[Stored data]
----------------
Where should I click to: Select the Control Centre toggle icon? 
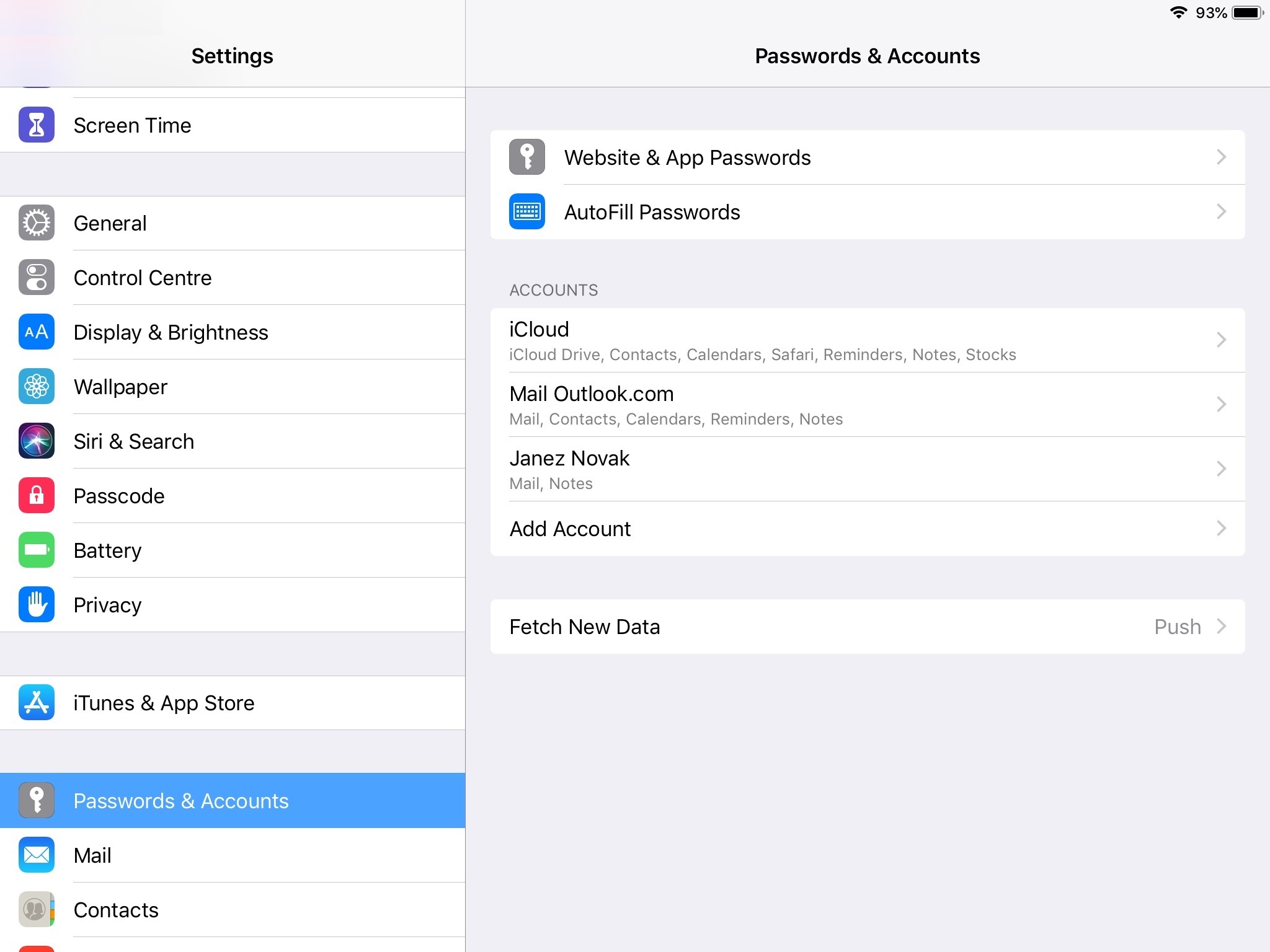[37, 278]
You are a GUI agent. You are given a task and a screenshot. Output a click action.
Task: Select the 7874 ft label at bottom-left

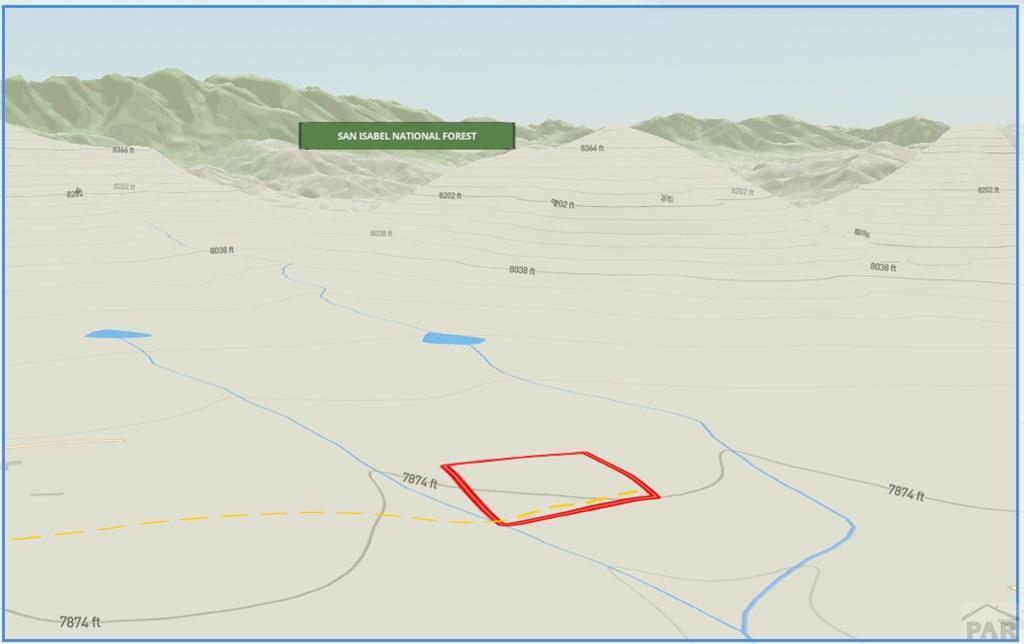click(80, 622)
----------------
__What to work on__
Please output all of the entries exactly as they appear, with no pictures.

__Solved exercise__
Where should I click to: Select the Control Centre toggle icon? 
[37, 278]
You are a GUI agent. You are given a task and a screenshot. Output a click action.
Task: Select the 7874 ft label at bottom-left

click(80, 622)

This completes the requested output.